Android Chrome требует user-gesture для <audio>.play(). Wake-word
триггерит TTS «сам», без тапа, поэтому play() тихо отвергался.
При тапе на кнопку микрофона теперь проигрываем 1мс silent WAV →
браузер помечает страницу как разрешённую для autoplay в текущей
сессии.
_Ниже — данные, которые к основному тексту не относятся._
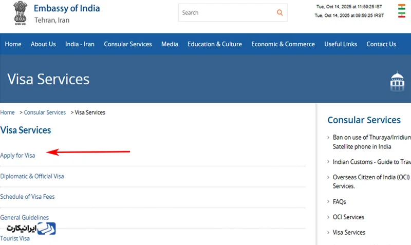This screenshot has height=245, width=411.
Task: Click the Indian flag icon
Action: (x=401, y=7)
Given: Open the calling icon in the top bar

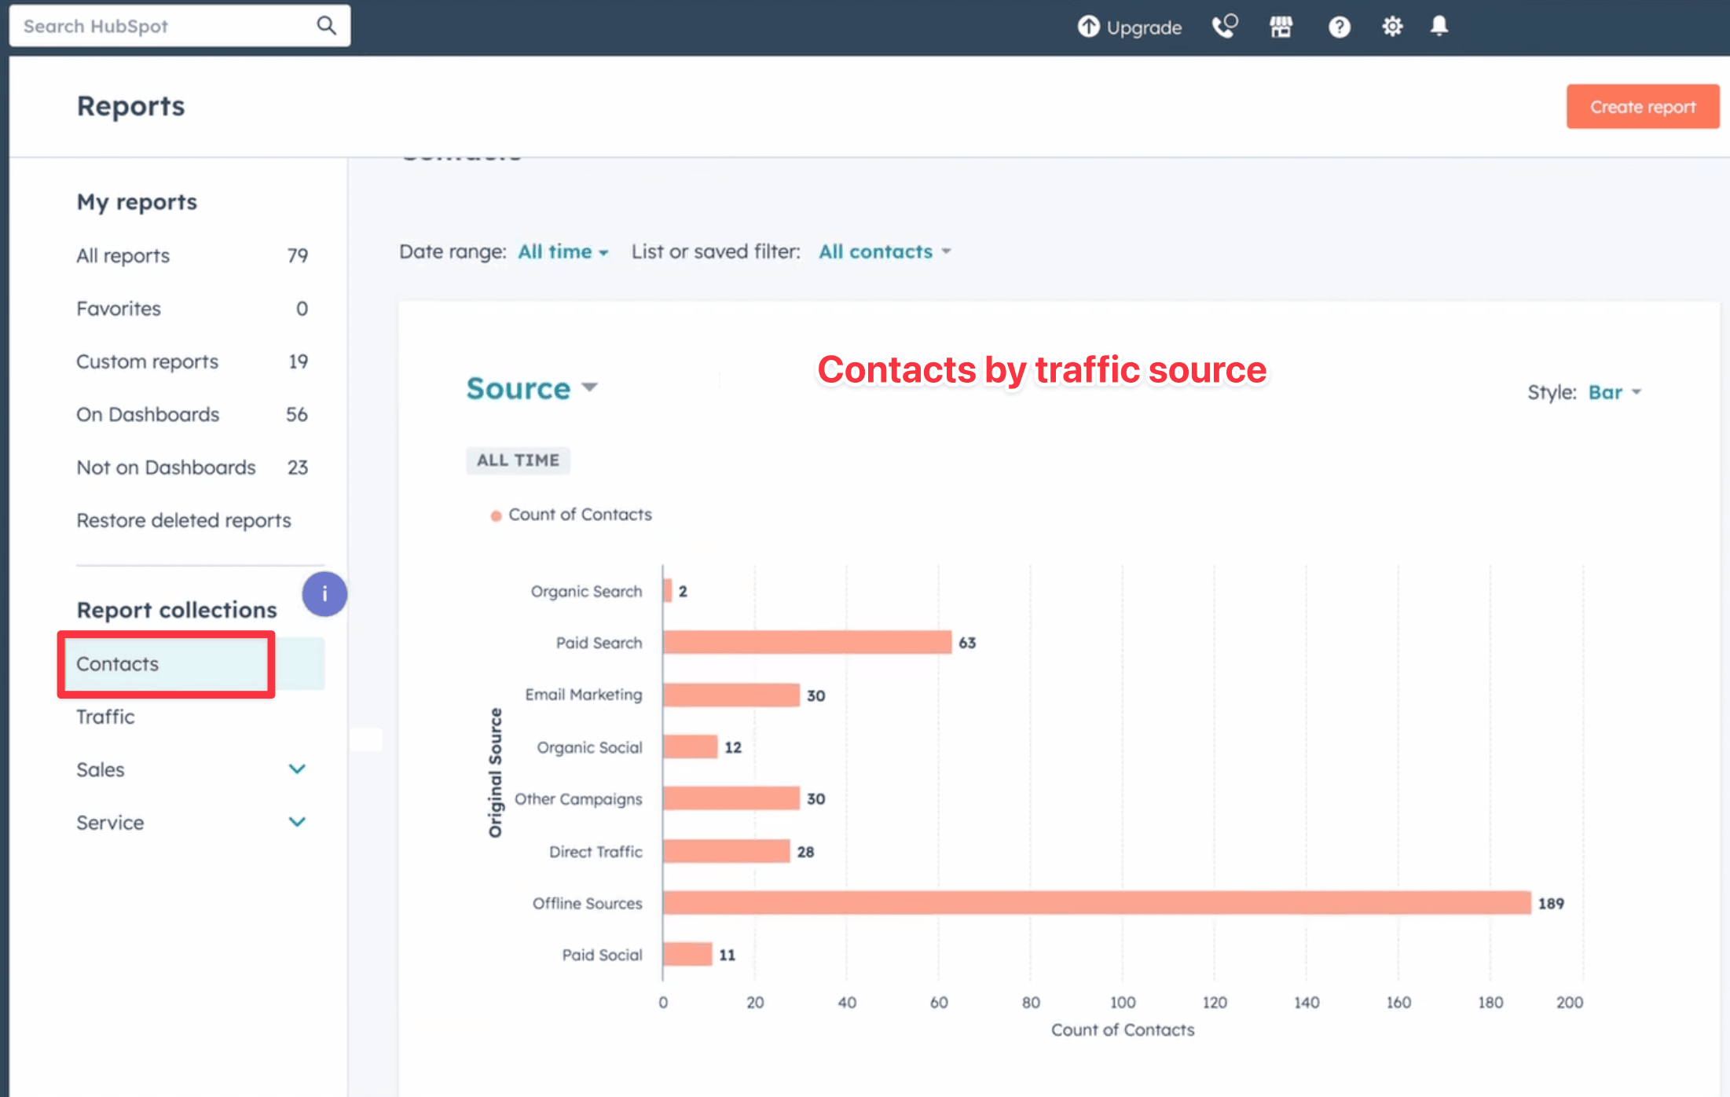Looking at the screenshot, I should (1224, 26).
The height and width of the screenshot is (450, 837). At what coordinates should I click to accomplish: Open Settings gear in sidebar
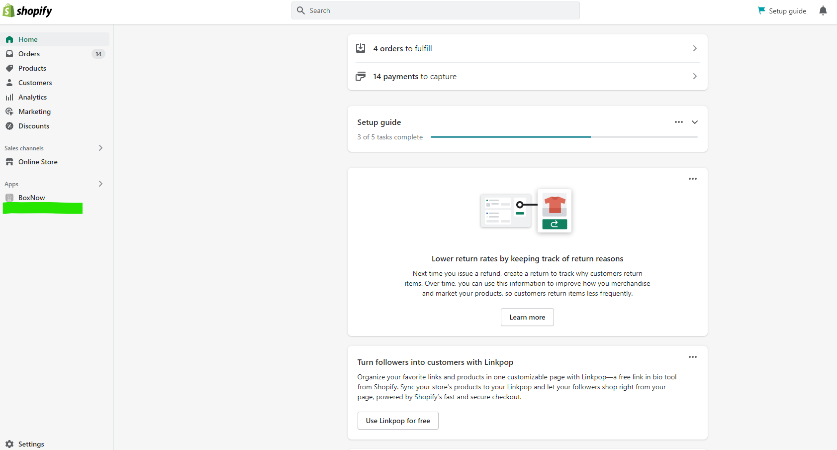tap(9, 444)
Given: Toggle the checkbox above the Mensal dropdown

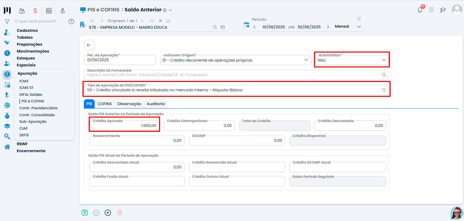Looking at the screenshot, I should [359, 19].
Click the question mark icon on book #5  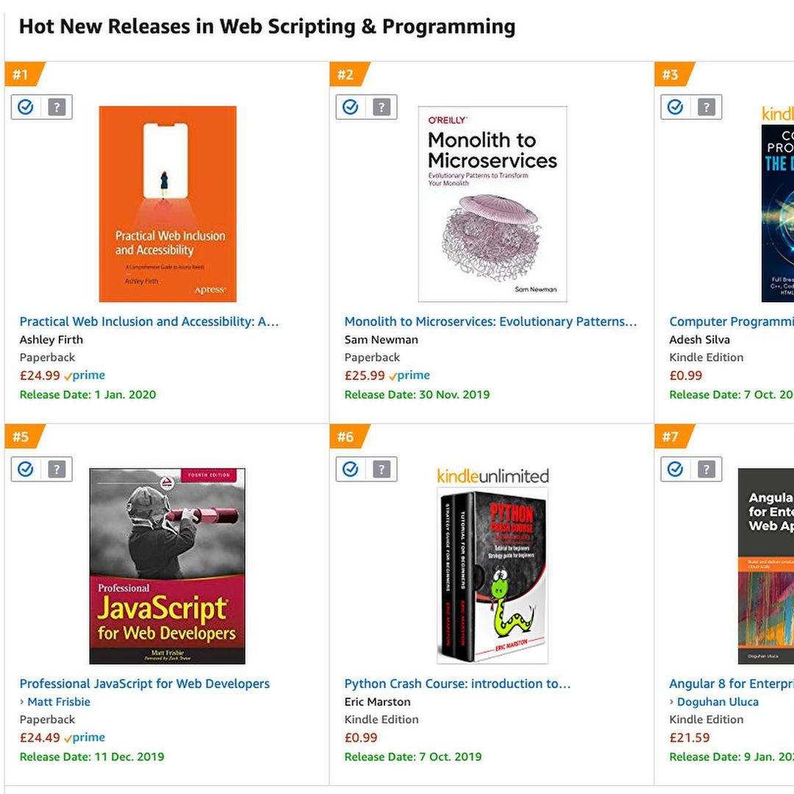[x=57, y=469]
Дальше TTS-ответы Cosmo/Lusya играют без проблем.
В VoiceOverlay логируем причину если play() всё ещё отвергнут.
В overlay появляется крестик в правом верхнем углу. Тап = эмитит
voice-cancel → VoiceController прерывает активный VAD-захват и сам
overlay закрывается. Wake-word, если был активен, продолжает слушать
в фоне.
Шаг 2 миграции: убираем зависимость от Python-агента для базового
голосового сценария. Тап на круглую кнопку-микрофон в правом нижнем
углу → MicVAD (Silero v5) ловит речь → автостоп по тишине → /api/voice/stt
→ /api/voice/chat → ответ через SSE и TTS как раньше.
- components/VoiceController.tsx — push-to-talk UI + MicVAD orchestration
- VoiceOverlay теперь слушает window CustomEvent('voice-local'), чтобы
орб моргал ещё до round-trip на сервер (wake/listening мгновенно).
- public/vad/ — silero v5/legacy onnx + ort wasm + audio worklet,
раздаются через baseAssetPath: '/vad/' (не зависит от внешнего CDN,
важно если планшет без интернета или с RU-блоком).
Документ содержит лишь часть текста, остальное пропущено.